BIG DATA, GOOGLE, AND INFECTIOUS DISEASE PREDICTION: A STATISTICAL PERSPECTIVE

SHIHAO YANG – HARVARD UNIVERSITY

ABSTRACT

Big data generated from the Internet present a great opportunity to track social and economical activities, including real-time disease surveillance. These big-data insights into real-time infectious disease prediction could help public health officials make timely decisions to save lives. We proposed a theoretically rooted method that leads to robust and accurate real-time tracking of infectious diseases. Our method significantly outperforms all previous internet-based tracking models, including Google Flu Trends and Google Dengue Trends.
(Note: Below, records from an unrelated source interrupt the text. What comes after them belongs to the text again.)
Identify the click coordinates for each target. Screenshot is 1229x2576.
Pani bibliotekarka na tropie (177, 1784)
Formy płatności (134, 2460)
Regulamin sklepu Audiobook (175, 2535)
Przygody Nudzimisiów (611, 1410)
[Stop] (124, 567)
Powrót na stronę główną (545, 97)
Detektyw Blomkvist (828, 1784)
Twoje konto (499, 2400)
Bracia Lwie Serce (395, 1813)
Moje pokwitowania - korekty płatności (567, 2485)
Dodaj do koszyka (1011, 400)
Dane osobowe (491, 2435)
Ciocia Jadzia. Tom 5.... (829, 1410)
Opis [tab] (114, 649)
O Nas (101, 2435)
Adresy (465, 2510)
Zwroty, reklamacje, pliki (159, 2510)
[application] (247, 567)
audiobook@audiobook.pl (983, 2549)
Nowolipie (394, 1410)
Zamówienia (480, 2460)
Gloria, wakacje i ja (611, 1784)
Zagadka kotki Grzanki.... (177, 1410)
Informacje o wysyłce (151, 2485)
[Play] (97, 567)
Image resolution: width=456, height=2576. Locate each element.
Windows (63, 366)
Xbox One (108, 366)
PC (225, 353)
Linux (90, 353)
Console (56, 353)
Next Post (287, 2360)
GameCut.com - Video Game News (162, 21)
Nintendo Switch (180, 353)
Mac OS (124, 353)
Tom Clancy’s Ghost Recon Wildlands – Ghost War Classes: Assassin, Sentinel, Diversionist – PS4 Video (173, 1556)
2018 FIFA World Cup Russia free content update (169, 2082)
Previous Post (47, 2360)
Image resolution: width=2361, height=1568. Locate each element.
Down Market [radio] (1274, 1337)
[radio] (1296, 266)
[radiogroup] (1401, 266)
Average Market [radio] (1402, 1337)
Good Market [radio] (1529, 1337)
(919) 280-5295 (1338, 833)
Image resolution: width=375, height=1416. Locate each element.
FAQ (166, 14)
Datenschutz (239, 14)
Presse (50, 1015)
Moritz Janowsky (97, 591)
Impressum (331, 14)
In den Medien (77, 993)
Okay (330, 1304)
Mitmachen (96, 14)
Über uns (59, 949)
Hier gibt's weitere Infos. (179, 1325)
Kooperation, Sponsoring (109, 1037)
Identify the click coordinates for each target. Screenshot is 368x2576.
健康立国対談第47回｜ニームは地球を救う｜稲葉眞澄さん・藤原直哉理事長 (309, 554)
In the case of flu, we introduced our real-time digital flu detection method ARGO (AutoRegressive with GOogle data), which combines time series information with Google search data. ARGO is derived from a hidden Markov structure of data-generating mechanism. With a sliding two-year window and an L1 penalty for training, ARGO can incorporate new information as it becomes available, and can automatically select or adjust the most useful Google search queries. We extended ARGO to track dengue fever with great success in five tropical countries around the globe. ARGO is then further extended to incorporate cloud-based electronic health records and to generate near-future predictions weeks ahead. Our latest development upgrades the method for infectious disease tracking in spatial scale. Thanks to the ubiquity of internet search data, ARGO is now capable of disease prediction not only in time but also in space. The upgraded ARGO uses spatial-temporal information pooling, making it flexible, self-correcting, robust and scalable.